What you need to do → The full listing is to be written out again, unchanged.
————————
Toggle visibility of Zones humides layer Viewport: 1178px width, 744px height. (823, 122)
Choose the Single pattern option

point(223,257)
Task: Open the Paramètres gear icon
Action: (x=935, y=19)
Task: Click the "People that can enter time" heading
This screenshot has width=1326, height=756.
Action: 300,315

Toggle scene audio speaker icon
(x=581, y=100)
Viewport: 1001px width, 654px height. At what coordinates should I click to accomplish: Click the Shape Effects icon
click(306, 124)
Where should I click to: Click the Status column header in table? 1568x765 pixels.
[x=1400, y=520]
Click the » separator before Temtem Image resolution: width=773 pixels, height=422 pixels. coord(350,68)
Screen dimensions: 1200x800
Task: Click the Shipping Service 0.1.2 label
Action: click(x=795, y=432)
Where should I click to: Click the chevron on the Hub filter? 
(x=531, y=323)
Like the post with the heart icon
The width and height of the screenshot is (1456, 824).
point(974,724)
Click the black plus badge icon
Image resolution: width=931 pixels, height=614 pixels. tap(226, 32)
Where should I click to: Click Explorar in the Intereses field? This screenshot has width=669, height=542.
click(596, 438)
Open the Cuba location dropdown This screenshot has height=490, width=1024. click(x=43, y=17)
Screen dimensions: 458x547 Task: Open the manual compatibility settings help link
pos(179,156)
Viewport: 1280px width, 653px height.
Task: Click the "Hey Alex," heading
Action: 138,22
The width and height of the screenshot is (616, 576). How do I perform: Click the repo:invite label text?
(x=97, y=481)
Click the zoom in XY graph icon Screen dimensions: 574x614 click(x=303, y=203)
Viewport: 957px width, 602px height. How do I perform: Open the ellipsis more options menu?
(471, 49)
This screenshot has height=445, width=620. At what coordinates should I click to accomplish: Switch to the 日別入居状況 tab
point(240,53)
————————
Task answer →
Toggle visibility of Zones humides layer Viewport: 1178px width, 744px height. (823, 122)
Choose the Single pattern option

point(223,257)
Task: Open the Paramètres gear icon
Action: (x=935, y=19)
Task: Click the "People that can enter time" heading
This screenshot has width=1326, height=756.
Action: 300,315

Toggle scene audio speaker icon
(x=581, y=100)
Viewport: 1001px width, 654px height. At what coordinates should I click to accomplish: Click the Shape Effects icon
click(306, 124)
Where should I click to: Click the Status column header in table? 1568x765 pixels.
[x=1400, y=520]
Click the » separator before Temtem Image resolution: width=773 pixels, height=422 pixels. coord(350,68)
Screen dimensions: 1200x800
Task: Click the Shipping Service 0.1.2 label
Action: click(x=795, y=432)
Where should I click to: Click the chevron on the Hub filter? 
(x=531, y=323)
Like the post with the heart icon
The width and height of the screenshot is (1456, 824).
point(974,724)
Click the black plus badge icon
Image resolution: width=931 pixels, height=614 pixels. tap(226, 32)
Where should I click to: Click Explorar in the Intereses field? This screenshot has width=669, height=542.
click(596, 438)
Open the Cuba location dropdown This screenshot has height=490, width=1024. click(x=43, y=17)
Screen dimensions: 458x547 Task: Open the manual compatibility settings help link
pos(179,156)
Viewport: 1280px width, 653px height.
Task: Click the "Hey Alex," heading
Action: 138,22
The width and height of the screenshot is (616, 576). How do I perform: Click the repo:invite label text?
(x=97, y=481)
Click the zoom in XY graph icon Screen dimensions: 574x614 click(x=303, y=203)
Viewport: 957px width, 602px height. How do I perform: Open the ellipsis more options menu?
(471, 49)
This screenshot has height=445, width=620. At what coordinates should I click to accomplish: Switch to the 日別入居状況 tab
point(240,53)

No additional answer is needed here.